I'm working on a longitudinal dataset where there's multiple data for the same year, but sometime's it's missing. So, using this data:
id <- c(rep("1", 5), rep("2", 5), rep("3", 5))
year <- c(1999, 1999, 2000, 2001, 2001, 1999, 2000, 2001, 2001, 2001, 1999, 2000,
2001, 2002, 2003)
marstat <- c("married", NA, "married", "married", "divorced", "single", "single", "single", NA, NA, "married", NA, "married", "divorced", "divorced")
df <- data.frame(id , year , marstat)
id year marstat
1 1 1999 married
2 1 1999 NA
3 1 2000 married
4 1 2001 married
5 1 2001 divorced
6 2 1999 single
7 2 2000 single
8 2 2001 single
9 2 2001 NA
10 2 2001 NA
11 3 1999 married
12 3 2000 NA
13 3 2001 married
14 3 2002 divorced
15 3 2003 divorced
I want to fill NAs with existing data for that person if there's information about the marital status for that year.
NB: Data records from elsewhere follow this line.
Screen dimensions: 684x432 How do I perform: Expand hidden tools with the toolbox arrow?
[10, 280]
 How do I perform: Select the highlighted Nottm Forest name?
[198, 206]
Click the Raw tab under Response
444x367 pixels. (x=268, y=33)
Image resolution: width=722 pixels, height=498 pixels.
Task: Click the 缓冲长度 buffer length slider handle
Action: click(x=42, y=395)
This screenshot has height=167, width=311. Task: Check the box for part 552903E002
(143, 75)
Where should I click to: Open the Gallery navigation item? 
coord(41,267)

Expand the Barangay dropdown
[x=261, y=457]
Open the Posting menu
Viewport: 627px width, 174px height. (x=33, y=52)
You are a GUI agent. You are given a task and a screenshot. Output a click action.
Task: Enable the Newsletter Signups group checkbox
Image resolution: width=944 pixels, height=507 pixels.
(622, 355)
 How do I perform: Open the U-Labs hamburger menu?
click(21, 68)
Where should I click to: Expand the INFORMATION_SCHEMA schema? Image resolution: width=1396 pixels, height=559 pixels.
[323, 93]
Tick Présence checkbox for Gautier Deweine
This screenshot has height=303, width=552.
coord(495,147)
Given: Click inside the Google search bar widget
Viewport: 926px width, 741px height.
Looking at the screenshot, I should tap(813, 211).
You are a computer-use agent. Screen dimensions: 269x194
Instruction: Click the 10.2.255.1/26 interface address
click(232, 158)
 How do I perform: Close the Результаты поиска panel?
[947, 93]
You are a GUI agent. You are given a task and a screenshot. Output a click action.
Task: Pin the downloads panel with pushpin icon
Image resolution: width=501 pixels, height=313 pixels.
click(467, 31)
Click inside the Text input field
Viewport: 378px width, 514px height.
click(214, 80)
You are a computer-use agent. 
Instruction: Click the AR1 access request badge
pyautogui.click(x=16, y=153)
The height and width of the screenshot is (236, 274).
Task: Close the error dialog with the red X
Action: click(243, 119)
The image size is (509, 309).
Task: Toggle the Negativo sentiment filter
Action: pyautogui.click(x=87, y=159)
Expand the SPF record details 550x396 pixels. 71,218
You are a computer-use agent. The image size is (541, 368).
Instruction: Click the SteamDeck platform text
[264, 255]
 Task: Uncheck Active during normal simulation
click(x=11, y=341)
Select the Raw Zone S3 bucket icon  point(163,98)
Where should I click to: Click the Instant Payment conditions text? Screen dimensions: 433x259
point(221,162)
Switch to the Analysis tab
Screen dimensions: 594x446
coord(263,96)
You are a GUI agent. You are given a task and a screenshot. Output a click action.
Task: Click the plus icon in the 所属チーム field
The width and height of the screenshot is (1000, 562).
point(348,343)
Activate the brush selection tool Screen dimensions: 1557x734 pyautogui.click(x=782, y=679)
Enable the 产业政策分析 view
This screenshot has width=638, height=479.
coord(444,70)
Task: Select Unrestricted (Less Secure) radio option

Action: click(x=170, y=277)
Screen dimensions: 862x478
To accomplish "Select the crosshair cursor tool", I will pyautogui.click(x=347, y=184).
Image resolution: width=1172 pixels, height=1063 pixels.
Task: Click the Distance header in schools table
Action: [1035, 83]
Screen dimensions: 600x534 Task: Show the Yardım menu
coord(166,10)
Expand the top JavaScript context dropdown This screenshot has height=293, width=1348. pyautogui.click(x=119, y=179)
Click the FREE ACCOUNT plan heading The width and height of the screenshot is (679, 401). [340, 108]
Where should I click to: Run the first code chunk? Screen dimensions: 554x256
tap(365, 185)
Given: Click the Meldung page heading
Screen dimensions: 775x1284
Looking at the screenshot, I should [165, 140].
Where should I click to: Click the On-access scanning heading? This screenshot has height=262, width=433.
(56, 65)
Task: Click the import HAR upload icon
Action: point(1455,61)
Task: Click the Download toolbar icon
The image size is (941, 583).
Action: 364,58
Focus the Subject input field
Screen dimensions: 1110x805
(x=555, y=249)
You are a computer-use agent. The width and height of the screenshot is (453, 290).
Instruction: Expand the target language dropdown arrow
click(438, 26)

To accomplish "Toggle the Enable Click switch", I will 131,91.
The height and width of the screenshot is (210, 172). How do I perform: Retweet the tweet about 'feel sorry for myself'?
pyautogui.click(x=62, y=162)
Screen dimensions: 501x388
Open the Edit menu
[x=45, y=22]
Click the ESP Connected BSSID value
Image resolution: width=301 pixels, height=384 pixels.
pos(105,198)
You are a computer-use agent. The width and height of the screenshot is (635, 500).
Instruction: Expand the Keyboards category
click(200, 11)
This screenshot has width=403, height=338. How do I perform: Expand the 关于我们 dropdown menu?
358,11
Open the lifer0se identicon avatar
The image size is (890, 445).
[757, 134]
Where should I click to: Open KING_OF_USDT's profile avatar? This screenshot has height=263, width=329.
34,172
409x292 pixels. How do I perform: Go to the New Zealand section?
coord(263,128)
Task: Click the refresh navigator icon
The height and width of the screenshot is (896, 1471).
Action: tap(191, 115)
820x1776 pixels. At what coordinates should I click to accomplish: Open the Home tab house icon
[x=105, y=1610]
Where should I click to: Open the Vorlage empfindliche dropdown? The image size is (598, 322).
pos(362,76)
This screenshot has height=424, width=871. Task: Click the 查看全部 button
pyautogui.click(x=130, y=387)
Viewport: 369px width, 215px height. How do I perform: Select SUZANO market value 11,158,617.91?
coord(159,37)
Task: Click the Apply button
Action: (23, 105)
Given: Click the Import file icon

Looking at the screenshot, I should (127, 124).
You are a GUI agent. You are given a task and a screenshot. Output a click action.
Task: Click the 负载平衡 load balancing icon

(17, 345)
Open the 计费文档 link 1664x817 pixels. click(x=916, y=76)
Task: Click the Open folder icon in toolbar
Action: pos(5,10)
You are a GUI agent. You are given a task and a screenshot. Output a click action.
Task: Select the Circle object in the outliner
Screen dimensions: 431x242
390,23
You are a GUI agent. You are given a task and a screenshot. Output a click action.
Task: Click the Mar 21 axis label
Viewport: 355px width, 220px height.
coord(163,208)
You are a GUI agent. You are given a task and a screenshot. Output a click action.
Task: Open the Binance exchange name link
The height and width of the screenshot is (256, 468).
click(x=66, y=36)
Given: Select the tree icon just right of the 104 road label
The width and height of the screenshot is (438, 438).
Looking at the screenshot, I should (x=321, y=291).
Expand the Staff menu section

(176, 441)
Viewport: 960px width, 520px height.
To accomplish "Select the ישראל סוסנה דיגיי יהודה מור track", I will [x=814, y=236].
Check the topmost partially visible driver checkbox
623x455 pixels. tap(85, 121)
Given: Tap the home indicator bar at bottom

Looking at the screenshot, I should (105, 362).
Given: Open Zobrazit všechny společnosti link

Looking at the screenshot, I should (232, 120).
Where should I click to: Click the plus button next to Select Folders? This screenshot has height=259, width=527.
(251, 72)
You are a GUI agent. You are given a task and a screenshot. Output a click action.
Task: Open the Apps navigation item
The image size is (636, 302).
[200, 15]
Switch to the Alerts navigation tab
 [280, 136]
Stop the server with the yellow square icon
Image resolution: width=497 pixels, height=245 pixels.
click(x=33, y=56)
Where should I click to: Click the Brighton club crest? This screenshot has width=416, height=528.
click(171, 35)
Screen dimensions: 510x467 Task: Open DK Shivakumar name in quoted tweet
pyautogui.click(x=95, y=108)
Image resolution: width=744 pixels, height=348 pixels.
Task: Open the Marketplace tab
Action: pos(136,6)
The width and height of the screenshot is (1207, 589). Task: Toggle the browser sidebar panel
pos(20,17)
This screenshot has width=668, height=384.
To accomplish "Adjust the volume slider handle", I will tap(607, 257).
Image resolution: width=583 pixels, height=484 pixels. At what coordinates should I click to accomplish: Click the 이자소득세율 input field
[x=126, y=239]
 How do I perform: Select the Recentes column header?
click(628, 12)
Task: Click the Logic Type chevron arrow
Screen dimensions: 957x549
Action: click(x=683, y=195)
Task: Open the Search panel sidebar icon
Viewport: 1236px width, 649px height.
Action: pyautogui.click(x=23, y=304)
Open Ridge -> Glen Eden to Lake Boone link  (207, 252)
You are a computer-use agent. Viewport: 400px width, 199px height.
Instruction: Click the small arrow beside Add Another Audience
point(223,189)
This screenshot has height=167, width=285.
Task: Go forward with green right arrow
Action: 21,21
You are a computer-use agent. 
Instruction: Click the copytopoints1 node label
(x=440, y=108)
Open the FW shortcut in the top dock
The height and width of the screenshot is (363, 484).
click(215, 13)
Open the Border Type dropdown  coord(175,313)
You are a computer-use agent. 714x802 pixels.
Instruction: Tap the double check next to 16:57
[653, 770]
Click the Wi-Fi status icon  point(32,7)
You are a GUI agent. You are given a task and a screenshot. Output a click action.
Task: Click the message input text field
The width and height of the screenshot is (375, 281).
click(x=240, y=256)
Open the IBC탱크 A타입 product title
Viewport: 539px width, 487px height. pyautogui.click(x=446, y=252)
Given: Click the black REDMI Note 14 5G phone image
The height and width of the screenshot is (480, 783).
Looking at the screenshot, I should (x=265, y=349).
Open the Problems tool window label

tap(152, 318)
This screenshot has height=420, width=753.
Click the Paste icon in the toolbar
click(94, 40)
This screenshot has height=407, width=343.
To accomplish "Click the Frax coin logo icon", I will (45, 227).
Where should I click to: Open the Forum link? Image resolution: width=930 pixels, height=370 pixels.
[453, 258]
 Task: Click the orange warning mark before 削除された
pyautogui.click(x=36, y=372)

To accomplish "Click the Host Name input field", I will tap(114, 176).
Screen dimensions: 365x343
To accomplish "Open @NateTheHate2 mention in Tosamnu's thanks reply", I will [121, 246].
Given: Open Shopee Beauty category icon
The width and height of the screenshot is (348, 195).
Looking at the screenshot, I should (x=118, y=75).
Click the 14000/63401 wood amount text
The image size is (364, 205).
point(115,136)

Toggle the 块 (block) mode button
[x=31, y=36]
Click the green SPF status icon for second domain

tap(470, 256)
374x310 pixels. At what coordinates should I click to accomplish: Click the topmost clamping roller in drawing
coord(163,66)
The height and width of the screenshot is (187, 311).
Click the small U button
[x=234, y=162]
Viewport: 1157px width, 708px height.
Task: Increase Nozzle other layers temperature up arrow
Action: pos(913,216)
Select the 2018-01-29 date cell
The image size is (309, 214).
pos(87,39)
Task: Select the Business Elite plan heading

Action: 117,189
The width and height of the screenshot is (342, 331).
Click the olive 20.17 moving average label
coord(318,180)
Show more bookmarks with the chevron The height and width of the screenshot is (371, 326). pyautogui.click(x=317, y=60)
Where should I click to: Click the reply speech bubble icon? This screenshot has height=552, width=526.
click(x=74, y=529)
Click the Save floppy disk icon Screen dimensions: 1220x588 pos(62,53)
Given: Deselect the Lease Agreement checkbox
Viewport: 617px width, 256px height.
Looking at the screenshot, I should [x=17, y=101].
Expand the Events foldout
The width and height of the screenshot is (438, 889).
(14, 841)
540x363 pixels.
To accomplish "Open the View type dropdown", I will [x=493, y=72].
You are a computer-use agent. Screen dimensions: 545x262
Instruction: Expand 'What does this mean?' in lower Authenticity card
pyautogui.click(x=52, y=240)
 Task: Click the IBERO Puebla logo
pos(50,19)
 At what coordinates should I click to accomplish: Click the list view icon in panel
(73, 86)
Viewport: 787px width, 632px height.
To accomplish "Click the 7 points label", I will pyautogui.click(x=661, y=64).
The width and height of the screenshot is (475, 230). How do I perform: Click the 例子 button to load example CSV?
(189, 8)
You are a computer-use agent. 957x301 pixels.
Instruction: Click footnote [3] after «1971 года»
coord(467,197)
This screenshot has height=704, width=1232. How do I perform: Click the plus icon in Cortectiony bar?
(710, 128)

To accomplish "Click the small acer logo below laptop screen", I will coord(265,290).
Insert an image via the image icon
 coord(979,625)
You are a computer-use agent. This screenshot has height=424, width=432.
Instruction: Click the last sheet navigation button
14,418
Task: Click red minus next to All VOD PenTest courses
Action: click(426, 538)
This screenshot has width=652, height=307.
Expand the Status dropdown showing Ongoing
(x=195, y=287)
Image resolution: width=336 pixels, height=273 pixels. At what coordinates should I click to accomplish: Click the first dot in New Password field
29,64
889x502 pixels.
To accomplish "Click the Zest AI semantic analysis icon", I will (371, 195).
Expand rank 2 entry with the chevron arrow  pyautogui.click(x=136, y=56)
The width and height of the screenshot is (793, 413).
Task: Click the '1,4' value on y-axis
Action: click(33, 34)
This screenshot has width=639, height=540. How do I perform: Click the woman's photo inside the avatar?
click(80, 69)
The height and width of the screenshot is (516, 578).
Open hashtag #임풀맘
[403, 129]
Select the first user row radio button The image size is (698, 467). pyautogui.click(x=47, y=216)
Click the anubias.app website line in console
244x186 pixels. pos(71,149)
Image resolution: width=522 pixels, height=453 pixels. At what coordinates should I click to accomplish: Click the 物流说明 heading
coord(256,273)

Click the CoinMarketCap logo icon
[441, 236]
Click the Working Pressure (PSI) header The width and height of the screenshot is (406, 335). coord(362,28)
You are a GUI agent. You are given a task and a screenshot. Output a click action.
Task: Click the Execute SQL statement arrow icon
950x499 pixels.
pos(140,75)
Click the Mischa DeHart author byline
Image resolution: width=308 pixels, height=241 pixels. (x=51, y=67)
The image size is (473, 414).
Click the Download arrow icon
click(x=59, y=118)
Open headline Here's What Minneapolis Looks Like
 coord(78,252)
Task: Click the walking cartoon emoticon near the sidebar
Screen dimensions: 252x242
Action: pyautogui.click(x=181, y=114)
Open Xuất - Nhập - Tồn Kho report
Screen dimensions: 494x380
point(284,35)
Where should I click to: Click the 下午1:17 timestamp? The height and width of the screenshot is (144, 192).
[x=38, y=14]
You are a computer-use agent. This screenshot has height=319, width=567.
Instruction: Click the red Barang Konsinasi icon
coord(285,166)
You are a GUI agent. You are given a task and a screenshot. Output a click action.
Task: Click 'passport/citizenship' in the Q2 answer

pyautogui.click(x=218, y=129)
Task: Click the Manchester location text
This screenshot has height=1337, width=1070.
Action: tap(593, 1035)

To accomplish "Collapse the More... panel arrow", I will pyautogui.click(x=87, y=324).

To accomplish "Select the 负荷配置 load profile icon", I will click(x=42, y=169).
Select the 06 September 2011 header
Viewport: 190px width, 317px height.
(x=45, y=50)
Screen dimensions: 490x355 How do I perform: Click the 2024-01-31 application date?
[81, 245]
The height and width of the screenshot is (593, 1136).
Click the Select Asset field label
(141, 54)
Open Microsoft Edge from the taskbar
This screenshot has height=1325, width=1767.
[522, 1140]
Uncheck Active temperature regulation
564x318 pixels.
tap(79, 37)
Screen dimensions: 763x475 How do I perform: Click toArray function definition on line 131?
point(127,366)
So for ID 1, there's an NA in row 2, but there's data for that person for the same year, so I'd want it to say "married" there. Similarly for ID, row 9 and 10, it should say "single" because the person was single in 2001 based on data from row 8.
I don't just want to drop the rows with missingness as in my actual data I have a lot more columns.
I don't want to fill it based on previous/later values. Only if the year in the same.